Ultimately, I don’t fit into any of the Pentagon-approved categories for non-military passengers — I’m not a contractor or a detainee — and so I find myself standing by and watching as the first group of Marines push off from Camp Lejeune at 5 a.m. on one of the last days of August.
I drag my kit back to the civilian airport at Jacksonville, N.C. the next morning and head back home. I’m actually more than slightly relieved to have the departure postponed — I need every second I can get to scramble this operation up to half-baked status. We’re still a long way from cruising altitude.
Preparations
Over the next month, my place in New York takes on the appearance of a propeller-head survivalist compound. Piles of Kevlar flak jackets and bullet-proof ceramic rifle plates accumulate in the corners of my living room, with satellite phones, GPS navigators, and head mounted fiber-optic cameras spilling out across the floors. Stacks of portable hard drives are wedge between waterproof expedition packs, shockproof hard cases and Camo Bivy sacks.

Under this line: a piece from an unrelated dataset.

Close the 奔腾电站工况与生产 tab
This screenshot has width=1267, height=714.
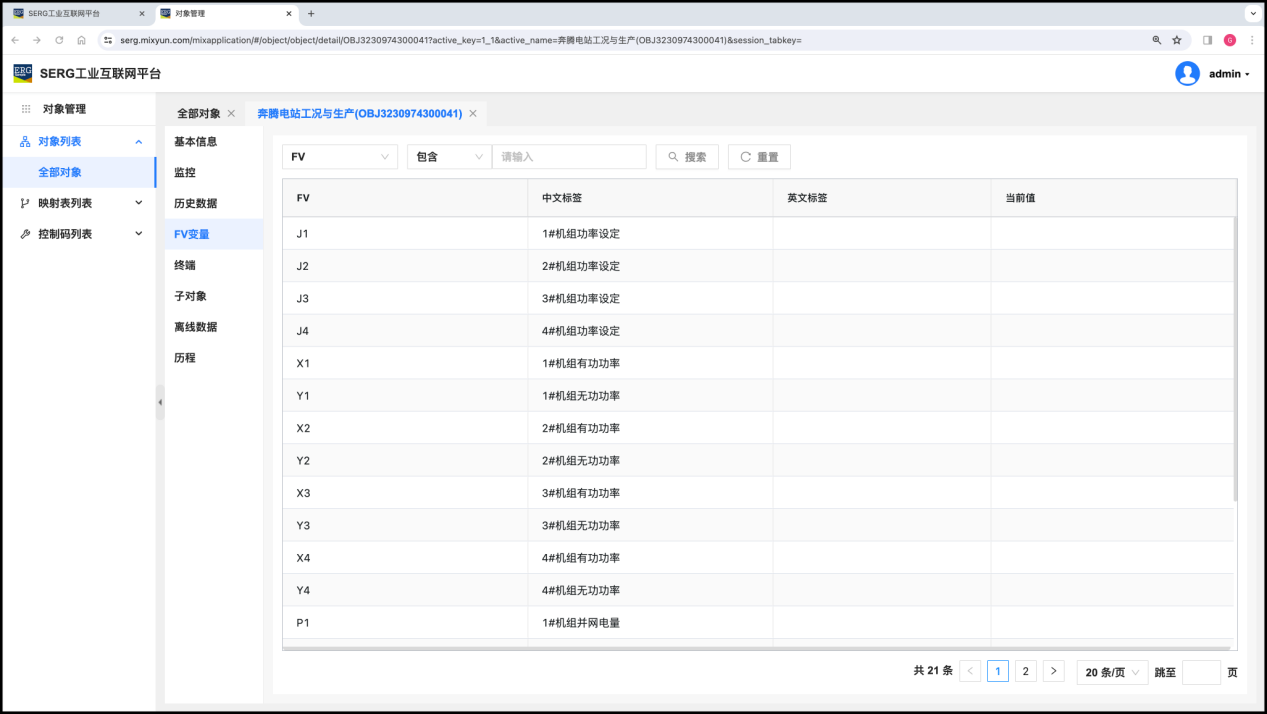473,114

Dubious looking men with shaved heads and laptops occupy all available couches, and a pervasive smell of spray paint and WD-40 fills the air, as gear gets modified, tricked out, and dialed down. Conversation is limited to Skype conference calls between cities across the planet as blueprints are drawn out for everything from website architecture and digital data management to water purifiers and solar power generators. Airline weight allowances and national regulations pertaining to body armor become subjects of almost obsessive concern. AmEx calls me several times a week to inquire about the “unusual activity” on my credit cards.
Occasionally my 3-year-old daughter wanders into the living room, puts on a ballistic helmet, and turns on the CD system, thus injecting Shakira and mil-spec interpretive dance into the mix.
Exactly one month after the original deploy date, the first two-man crew heads out for Afghanistan. We barely make our flight, dragging more than our combined body weight in baggage with us.
But the project is finally wheels up and mobile — and it now has a name and a website: Basetrack. (Here’s a recent blog post about colleague’s flight to Dubai.)
Everything else is TBD, but ready or not, here we come.
More soon from the other side.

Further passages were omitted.